A Espanha não conquistou apenas o bicampeonato mundial nos Estados Unidos. Com a vitória por 1 a 0 sobre a Argentina na prorrogação, no MetLife Stadium, a seleção também garantiu a maior premiação da história das Copas do Mundo.
Pelo título, a equipe comandada por Luis de la Fuente receberá US$ 50 milhões, cerca de R$ 255,5 milhões na cotação atual, pagos pela Fifa. O valor supera o recorde anterior, que pertencia justamente à Argentina, premiada com US$ 42 milhões após a conquista do Mundial de 2022, no Catar.
Mesmo com a derrota na decisão, a Argentina também garantiu uma quantia expressiva. O vice-campeonato rendeu US$ 33 milhões, aproximadamente R$ 168,6 milhões.
A Inglaterra terminou a competição na terceira colocação e embolsou US$ 29 milhões, o equivalente a R$ 148,2 milhões, depois de vencer a França por 6 a 4 na disputa pelo terceiro lugar. Os franceses, que ficaram em quarto, receberam US$ 27 milhões, cerca de R$ 138 milhões.
Além da premiação de acordo com a colocação, todas as 48 seleções participantes já tinham direito a uma cota mínima de US$ 12,5 milhões. Desse valor, US$ 2,5 milhões foram destinados a custos operacionais e logísticos, enquanto os US$ 10 milhões restantes ficaram à disposição de cada federação.
Espanha, campeã: US$ 50 milhões (R$ 255,5 milhões)
Argentina, vice-campeã: US$ 33 milhões (R$ 168,6 milhões)
Inglaterra, terceira colocada: US$ 29 milhões (R$ 148,2 milhões)
França, quarta colocada: US$ 27 milhões (R$ 138 milhões)
Cota mínima de participação: US$ 12,5 milhões (R$ 63,9 milhões)
A conquista também reforça o excelente momento vivido pelo futebol espanhol.
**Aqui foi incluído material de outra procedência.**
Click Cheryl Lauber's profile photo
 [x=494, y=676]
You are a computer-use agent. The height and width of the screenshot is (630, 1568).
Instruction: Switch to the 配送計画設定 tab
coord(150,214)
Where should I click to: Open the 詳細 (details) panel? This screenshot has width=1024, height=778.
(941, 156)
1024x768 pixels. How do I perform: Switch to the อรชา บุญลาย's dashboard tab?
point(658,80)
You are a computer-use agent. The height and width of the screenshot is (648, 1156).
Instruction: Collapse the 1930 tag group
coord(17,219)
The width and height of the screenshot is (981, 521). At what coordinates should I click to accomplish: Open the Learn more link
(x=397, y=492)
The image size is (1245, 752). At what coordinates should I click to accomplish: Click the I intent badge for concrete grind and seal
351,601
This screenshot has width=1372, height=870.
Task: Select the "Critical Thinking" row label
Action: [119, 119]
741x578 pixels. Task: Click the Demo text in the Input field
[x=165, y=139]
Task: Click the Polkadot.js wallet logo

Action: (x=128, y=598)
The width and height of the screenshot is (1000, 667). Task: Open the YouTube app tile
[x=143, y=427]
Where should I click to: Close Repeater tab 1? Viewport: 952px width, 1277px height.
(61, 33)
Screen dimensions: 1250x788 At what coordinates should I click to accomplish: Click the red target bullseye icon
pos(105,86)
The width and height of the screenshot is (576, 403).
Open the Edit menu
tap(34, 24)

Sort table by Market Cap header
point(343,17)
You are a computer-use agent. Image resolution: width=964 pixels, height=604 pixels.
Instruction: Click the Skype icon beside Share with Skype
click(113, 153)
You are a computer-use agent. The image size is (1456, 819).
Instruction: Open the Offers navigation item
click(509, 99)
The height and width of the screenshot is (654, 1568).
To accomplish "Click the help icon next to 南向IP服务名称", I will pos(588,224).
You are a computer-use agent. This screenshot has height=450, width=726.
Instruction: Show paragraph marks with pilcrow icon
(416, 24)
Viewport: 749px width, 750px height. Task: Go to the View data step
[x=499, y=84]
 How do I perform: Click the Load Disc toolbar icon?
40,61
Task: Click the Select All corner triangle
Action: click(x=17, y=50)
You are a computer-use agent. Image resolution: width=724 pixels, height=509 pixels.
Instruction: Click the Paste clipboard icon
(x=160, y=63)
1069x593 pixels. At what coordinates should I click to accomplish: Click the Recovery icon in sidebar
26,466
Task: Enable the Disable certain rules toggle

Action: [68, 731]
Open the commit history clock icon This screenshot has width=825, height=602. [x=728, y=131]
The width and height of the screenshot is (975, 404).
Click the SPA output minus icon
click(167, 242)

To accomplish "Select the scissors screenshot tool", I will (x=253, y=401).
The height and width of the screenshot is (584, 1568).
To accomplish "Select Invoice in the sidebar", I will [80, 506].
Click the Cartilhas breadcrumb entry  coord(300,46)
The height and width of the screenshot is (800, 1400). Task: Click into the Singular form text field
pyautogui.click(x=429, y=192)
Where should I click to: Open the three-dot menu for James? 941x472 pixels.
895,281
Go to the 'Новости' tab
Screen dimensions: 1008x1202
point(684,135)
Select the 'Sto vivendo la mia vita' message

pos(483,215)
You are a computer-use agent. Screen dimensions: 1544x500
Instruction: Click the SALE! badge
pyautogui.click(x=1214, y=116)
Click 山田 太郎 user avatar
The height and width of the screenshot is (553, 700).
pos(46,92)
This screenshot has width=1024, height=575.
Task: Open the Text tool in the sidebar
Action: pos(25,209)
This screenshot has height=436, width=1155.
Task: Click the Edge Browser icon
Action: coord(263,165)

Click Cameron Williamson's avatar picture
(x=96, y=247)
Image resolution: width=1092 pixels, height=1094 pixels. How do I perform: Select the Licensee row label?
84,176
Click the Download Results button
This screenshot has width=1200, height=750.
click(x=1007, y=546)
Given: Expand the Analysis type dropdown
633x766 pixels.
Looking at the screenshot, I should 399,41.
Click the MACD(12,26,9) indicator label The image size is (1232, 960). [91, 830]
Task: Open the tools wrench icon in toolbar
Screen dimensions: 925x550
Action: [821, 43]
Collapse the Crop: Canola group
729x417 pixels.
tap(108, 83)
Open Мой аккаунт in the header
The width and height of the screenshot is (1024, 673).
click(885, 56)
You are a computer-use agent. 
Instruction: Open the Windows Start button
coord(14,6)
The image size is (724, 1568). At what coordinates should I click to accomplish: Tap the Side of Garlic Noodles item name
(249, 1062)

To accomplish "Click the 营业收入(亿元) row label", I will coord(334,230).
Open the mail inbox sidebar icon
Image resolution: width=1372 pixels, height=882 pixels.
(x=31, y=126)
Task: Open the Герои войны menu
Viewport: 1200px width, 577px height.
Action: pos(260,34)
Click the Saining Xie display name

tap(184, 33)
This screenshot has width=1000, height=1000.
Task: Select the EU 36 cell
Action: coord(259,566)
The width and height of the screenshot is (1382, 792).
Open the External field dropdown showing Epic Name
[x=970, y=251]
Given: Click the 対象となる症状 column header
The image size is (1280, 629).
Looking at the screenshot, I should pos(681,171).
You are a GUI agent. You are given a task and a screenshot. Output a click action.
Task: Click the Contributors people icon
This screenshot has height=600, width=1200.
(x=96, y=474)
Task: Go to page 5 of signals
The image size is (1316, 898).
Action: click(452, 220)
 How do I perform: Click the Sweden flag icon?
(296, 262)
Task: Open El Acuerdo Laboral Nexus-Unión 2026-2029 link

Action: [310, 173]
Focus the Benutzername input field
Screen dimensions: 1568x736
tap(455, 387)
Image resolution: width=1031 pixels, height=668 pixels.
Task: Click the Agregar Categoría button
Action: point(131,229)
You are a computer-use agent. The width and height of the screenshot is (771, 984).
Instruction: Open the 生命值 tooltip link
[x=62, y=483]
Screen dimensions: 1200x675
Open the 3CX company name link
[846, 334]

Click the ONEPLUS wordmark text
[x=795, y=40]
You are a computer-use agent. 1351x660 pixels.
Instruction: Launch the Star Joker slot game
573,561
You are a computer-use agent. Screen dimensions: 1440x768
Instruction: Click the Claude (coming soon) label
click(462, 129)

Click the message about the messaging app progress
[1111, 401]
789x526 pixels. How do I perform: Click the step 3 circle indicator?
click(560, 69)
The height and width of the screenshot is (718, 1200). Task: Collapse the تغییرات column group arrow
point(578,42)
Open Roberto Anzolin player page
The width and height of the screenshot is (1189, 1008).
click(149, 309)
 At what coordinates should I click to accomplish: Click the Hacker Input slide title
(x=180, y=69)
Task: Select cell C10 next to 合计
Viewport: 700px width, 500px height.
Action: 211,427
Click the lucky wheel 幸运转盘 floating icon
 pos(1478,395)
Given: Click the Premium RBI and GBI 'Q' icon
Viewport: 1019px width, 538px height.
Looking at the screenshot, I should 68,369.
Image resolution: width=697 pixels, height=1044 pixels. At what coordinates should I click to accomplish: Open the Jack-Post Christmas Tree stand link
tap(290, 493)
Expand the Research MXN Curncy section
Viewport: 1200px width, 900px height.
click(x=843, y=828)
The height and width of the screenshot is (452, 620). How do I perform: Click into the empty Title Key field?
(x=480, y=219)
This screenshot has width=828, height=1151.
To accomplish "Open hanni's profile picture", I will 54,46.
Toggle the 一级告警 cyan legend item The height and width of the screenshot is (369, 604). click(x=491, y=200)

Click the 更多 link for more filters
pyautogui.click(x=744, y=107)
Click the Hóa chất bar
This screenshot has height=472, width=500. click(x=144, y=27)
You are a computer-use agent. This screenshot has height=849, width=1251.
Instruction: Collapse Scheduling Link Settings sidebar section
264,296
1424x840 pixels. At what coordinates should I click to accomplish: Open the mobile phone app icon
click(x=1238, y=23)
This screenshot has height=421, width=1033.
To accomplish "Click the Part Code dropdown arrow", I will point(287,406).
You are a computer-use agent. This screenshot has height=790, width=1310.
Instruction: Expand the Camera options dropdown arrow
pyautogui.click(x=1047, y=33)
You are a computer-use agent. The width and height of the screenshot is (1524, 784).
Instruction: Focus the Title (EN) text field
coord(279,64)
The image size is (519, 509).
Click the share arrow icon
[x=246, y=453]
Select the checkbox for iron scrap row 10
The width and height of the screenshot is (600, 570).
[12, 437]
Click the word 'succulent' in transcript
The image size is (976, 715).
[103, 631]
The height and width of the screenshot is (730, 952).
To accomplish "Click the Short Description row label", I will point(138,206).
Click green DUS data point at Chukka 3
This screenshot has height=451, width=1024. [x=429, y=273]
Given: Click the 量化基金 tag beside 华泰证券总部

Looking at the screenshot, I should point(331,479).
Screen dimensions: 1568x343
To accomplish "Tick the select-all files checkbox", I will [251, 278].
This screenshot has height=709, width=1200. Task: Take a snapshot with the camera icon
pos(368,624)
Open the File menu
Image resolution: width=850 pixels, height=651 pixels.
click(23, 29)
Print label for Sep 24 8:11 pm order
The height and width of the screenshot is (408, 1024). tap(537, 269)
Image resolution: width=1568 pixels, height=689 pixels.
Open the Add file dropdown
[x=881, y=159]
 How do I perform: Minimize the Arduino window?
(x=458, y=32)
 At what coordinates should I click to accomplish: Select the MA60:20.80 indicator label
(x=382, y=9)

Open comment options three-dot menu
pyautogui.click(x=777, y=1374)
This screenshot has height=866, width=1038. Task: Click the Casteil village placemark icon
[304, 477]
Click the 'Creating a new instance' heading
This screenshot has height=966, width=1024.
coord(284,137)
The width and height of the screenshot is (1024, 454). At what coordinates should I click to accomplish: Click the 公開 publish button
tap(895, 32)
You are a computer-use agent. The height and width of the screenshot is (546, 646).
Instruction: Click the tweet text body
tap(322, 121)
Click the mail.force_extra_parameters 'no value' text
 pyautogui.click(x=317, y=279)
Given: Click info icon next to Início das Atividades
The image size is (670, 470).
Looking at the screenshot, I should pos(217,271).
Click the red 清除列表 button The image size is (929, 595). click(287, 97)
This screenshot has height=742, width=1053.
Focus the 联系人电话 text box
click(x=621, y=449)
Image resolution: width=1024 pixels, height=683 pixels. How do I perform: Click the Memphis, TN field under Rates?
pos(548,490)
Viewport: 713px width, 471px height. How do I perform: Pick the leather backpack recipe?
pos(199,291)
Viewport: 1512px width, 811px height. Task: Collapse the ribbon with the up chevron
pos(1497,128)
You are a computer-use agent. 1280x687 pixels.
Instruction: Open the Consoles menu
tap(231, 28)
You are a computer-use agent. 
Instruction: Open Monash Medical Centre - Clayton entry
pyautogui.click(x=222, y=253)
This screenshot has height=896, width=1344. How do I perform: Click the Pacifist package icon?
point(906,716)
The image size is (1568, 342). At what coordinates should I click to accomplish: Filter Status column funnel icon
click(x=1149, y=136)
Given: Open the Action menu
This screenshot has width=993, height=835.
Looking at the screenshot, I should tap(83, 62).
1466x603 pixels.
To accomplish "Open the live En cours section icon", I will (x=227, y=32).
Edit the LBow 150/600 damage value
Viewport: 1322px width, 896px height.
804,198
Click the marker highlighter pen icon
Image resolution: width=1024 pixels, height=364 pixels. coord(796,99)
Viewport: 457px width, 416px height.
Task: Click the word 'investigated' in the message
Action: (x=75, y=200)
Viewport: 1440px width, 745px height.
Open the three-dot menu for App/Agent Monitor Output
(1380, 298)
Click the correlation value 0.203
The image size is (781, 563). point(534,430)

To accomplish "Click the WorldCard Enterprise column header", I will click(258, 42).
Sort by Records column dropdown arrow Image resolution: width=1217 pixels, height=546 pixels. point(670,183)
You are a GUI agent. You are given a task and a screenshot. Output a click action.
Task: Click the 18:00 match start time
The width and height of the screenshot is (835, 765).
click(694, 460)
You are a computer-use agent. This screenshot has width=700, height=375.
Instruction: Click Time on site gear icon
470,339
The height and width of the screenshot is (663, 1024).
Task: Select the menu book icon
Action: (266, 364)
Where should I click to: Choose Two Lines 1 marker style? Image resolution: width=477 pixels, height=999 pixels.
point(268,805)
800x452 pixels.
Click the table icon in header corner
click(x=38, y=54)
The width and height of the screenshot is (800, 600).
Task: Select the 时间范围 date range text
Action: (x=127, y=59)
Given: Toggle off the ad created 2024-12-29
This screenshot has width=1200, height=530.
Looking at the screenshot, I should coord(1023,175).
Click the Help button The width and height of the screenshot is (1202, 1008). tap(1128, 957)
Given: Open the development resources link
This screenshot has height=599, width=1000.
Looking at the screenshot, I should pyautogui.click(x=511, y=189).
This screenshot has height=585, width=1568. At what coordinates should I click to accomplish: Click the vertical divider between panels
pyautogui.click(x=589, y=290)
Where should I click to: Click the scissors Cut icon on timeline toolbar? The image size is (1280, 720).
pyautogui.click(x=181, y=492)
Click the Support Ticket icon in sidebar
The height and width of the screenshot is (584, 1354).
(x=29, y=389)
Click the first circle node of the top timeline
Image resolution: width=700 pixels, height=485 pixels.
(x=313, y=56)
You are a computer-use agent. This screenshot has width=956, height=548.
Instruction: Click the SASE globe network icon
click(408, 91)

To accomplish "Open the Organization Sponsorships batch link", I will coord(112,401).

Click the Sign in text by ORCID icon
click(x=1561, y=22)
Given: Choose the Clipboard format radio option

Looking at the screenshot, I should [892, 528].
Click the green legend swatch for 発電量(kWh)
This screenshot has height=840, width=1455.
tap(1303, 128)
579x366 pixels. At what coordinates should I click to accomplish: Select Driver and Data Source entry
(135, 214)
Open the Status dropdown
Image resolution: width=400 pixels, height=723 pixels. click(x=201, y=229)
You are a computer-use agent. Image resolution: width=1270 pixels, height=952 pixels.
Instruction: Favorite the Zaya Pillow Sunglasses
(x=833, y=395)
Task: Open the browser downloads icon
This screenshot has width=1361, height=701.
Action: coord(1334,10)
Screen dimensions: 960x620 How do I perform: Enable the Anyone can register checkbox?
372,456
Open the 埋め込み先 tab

Campeã da Eurocopa de 2024, após superar a Inglaterra na decisão, a seleção recebeu 28,25 milhões de euros da Uefa, aproximadamente R$ 165,7 milhões.
Somando as premiações dos dois principais torneios do futebol mundial nos últimos dois anos, a Federação Espanhola já acumulou mais de R$ 420 milhões.